November 5, 1947: Opera star and civil rights activist Marian Anderson performs at Duluth Armory

On this day in Duluth in 1947, noted contralto and civil rights activist Marian Anderson performed at the 1915 Armory. Her performance on the Armory stage was the same program she would present the following week at Carnegie Hall, but while in Duluth she made a bigger hit speaking at the Zenith City’s Covenant Club.

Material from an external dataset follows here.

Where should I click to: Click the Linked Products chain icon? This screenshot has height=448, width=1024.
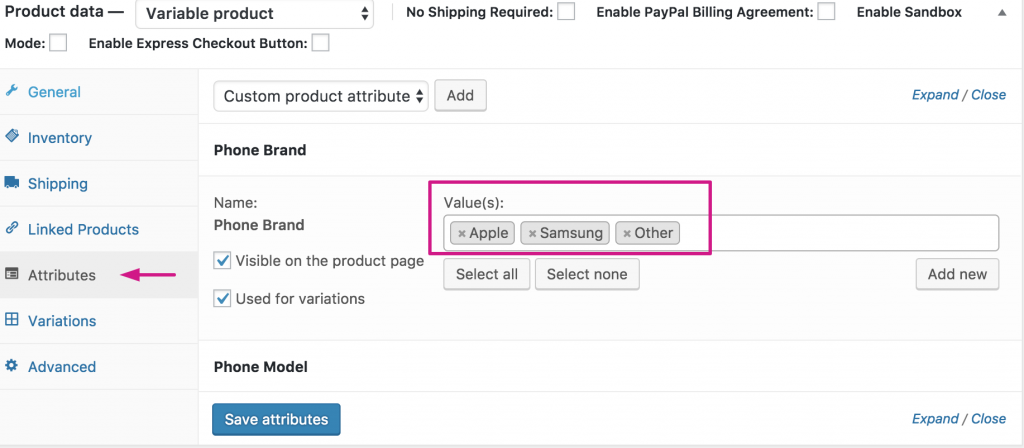pos(12,229)
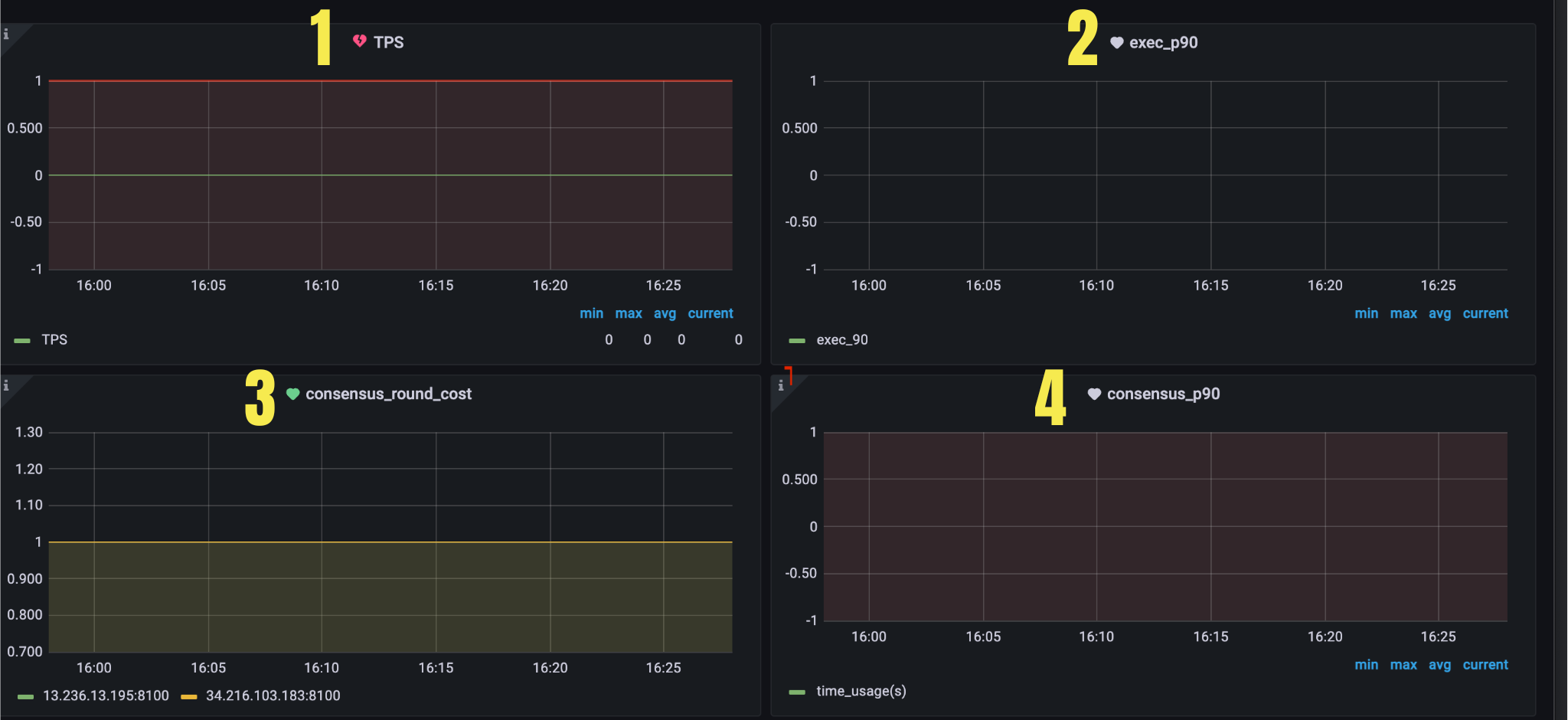Toggle the 34.216.103.183:8100 series visibility
Screen dimensions: 1568x720
click(273, 695)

There she was welcomed by “people of several creeds and colors” including Duluth mayor George W. Johnson, who was addressed as the “Lord High Mayor of the Duchy of Duluth.” Johnson bestowed upon Anderson the honorary title of “Ambassador Extraordinary” and she was presented with “an aquamarine and beige plaid lumberjack shirt made in Duluth” which she promised to wear “on crisp days on her Connecticut farm.” The Duluth News Tribune had high praise for the singer, describing her laugh as “melodic as a song” and stating that her charm “left no question of her greatness as a personality as well as a singer.” These qualities, the paper said, “put people at their ease,” and that she “spoke with candor and perception on questions invariably posed when this leader of her race visits a community.” But the paper failed to mention those questions and her perceptive replies. The paper did record one statement made by Anderson: “I think if each of us is accepted on the basis of what he has to offer, we can make our contribution a color that will harmonize with the whole humans scheme.”